* START EXCERPT PROVIDED *
Abdel Nasser Barakat

Personal information
- Date of birth: 15 May 1974 (age 51)
- Place of birth: Palestine
- Position: Left winger

Youth career
- 1988–1993: Thaqafi Al-Bireh

Senior career*
- Years: Team / Apps / (Gls)
- 1993–2005: Al-Bireh /  / (120)

Managerial career
- 1999: Al-Bireh (youth sides)
- 2004–2007: Palestine U17
- 2008–2011: Palestine U19
- 2012–2015: Palestine U-23
- 2015–2017: Palestine

= Abdel Nasser Barakat =

Palestinian football manager

Abdel Nasser Barakat (born 15 May 1974) is a Palestinian football manager, who was an attacking midfielder for Al-Bireh until he retired. He was the head coach on an interim basis for the Palestine national football team for a single match in 2011. Barakat took over the Palestine national football team in May 2015 after guiding the Olympic side for two years.

He has coached several clubs in Palestine and all age groups of the Palestine national team setup. He was the manager of the Palestine national football team and a holder of a UEFA Pro certificate in coaching.

== Coaching career ==
Barakat started his professional playing career at the age of 17 with Al-Bireh Institute, where he spent several years. During his playing days he was known as the “Bulldozer” for the power and speed he exhibited as a winger. He was also a member of the Palestine national team for two years.

Barakat got his start in coaching at an early age when he was offered the role as a youth team coach by his club, Al-Bireh institute. He won 43 titles while coaching at U12, U14, and U16 level. His success convinced the Palestinian Football Association to hand him the responsibility of coaching the U14 national team.

After taking the role of U14 coach with the Palestine national team, Barakat was then given the responsibility of coaching the U17 program at the age of 25. During the AFC U17 Championship qualification campaign, Barakat was the youngest manager at 25 years of age.

Despite his youth he won the accolade of best manager in the competition after leading Palestine to its first ever win at youth level, beating Bahrain 3–2.
* END EXCERPT PROVIDED *
- [TO BE DONE]:
A. Please duplicate the part of the article on Abdel Nasser Barakat that opens with the words containing "Managerial career" and closes with "side for two years.".
B. Summarize the article on Abdel Nasser Barakat in two sentences.
* START INFORMATION PROVIDED *
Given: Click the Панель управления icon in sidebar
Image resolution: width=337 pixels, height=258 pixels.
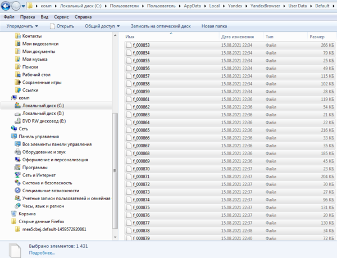Looking at the screenshot, I should click(13, 136).
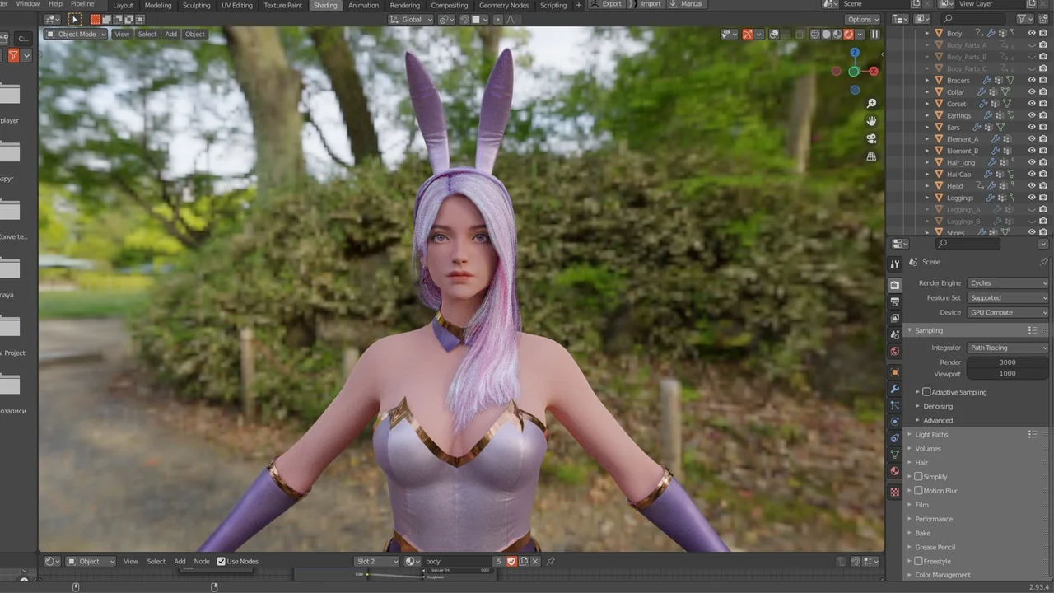The height and width of the screenshot is (593, 1054).
Task: Select Material Preview shading mode
Action: pyautogui.click(x=837, y=35)
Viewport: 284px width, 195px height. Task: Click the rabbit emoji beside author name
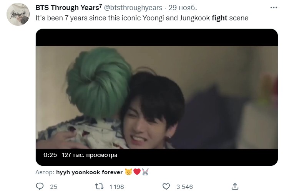click(145, 172)
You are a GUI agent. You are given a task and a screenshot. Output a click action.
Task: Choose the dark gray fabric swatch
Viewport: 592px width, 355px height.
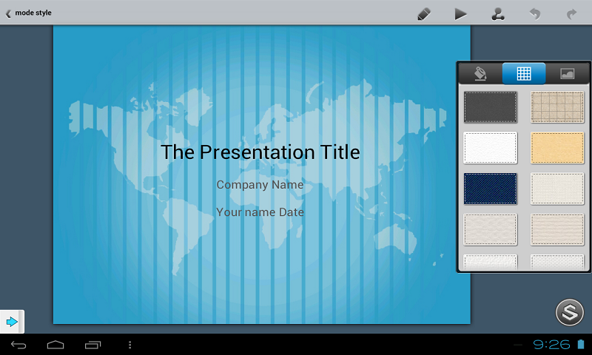coord(490,107)
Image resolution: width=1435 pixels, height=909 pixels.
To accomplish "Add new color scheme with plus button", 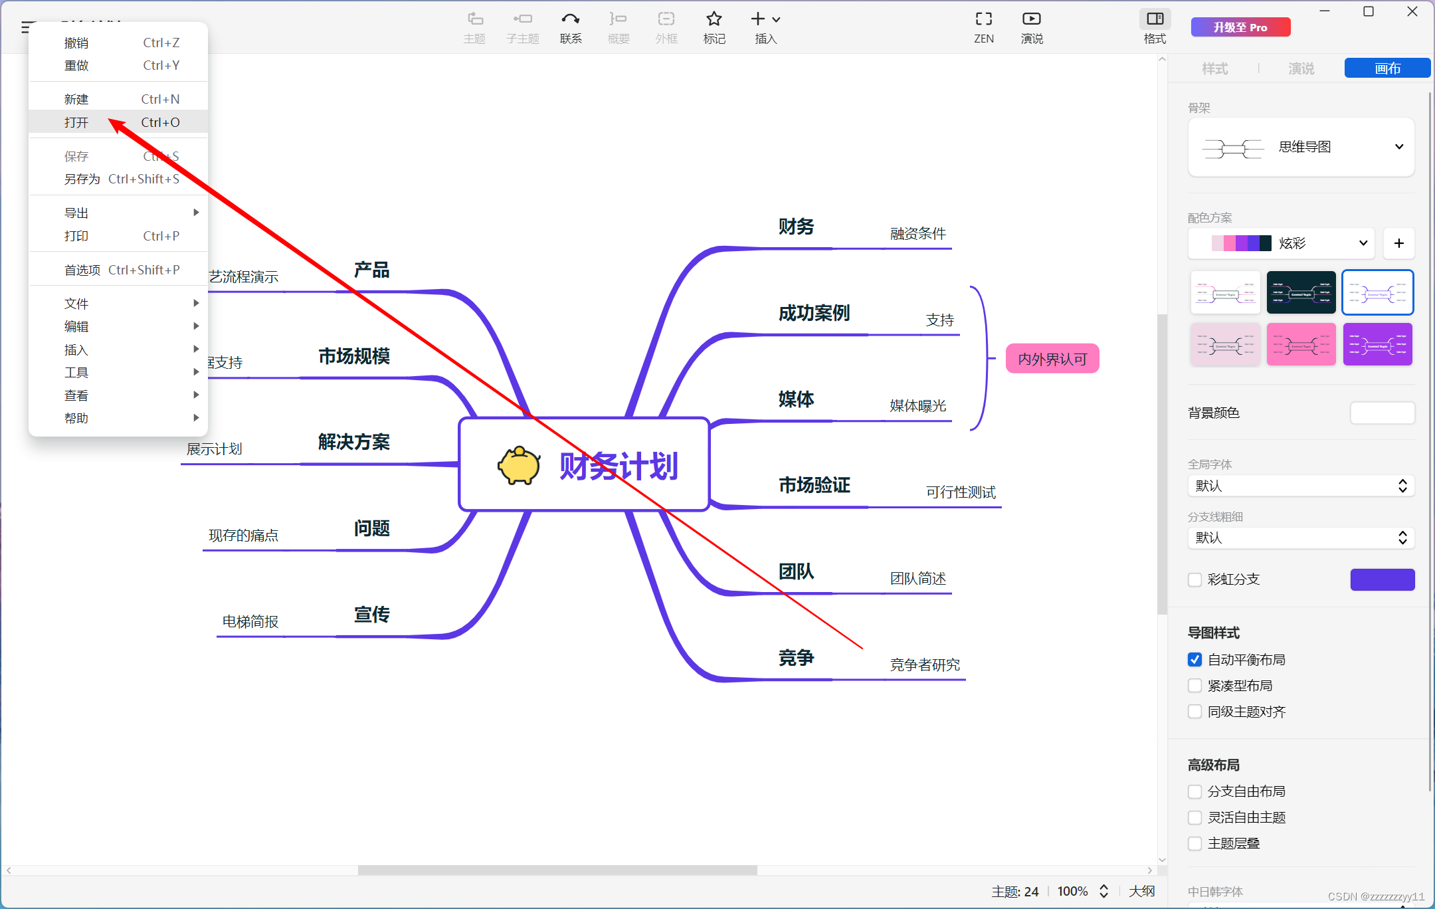I will [x=1398, y=243].
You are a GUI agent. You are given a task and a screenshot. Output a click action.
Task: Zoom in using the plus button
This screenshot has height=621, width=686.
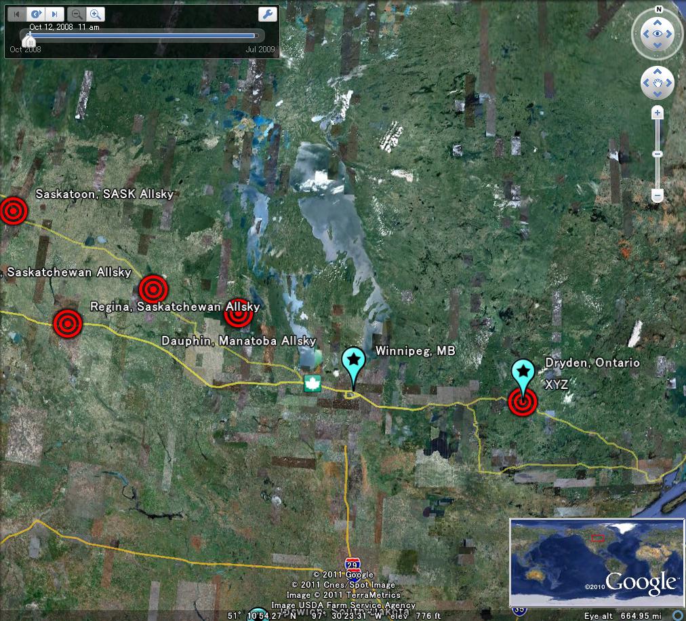[x=656, y=113]
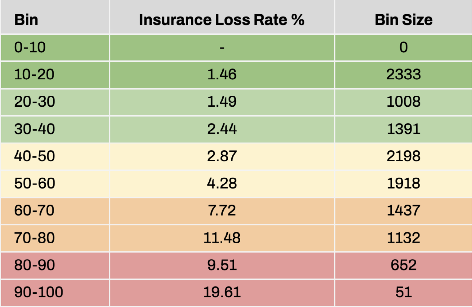Click the bin size cell showing 1391

[403, 129]
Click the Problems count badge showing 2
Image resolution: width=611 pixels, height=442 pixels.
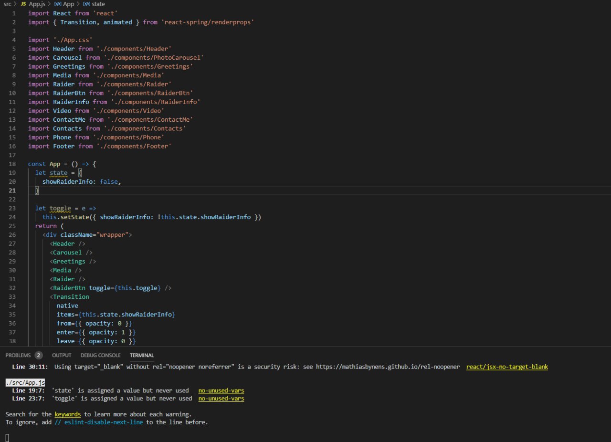(x=39, y=355)
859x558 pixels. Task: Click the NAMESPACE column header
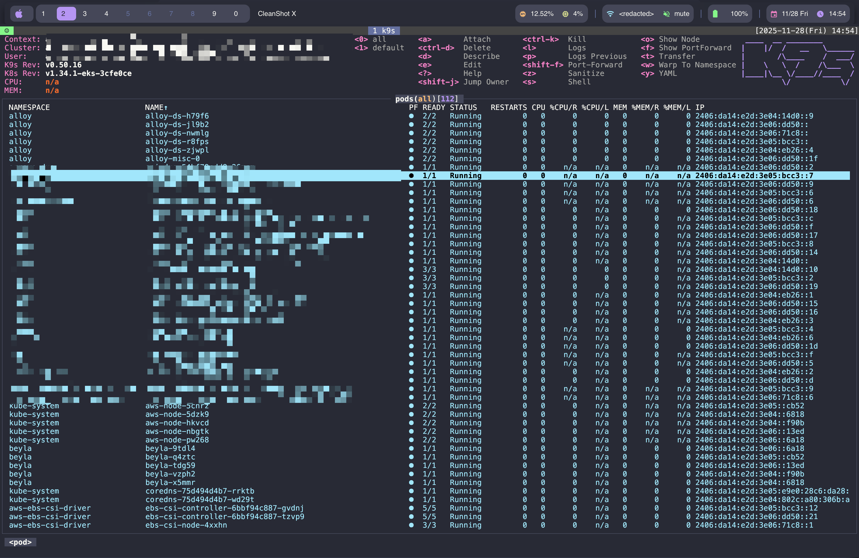click(x=29, y=108)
* END INFORMATION PROVIDED *
- [THE SOLUTIONS]:
A.
Managerial career
- 1999: Al-Bireh (youth sides)
- 2004–2007: Palestine U17
- 2008–2011: Palestine U19
- 2012–2015: Palestine U-23
- 2015–2017: Palestine

= Abdel Nasser Barakat =

Palestinian football manager

Abdel Nasser Barakat (born 15 May 1974) is a Palestinian football manager, who was an attacking midfielder for Al-Bireh until he retired. He was the head coach on an interim basis for the Palestine national football team for a single match in 2011. Barakat took over the Palestine national football team in May 2015 after guiding the Olympic side for two years.

B. Abdel Nasser Barakat, born 15 May 1974, is a Palestinian football manager who played for Al-Bireh and took over the Palestine national football team in May 2015. He began coaching youth sides at Al-Bireh, winning 43 titles, and went on to coach Palestine's U14 and U17 teams, earning best manager in the AFC U17 Championship qualification after leading Palestine to its first youth-level win, 3–2 over Bahrain.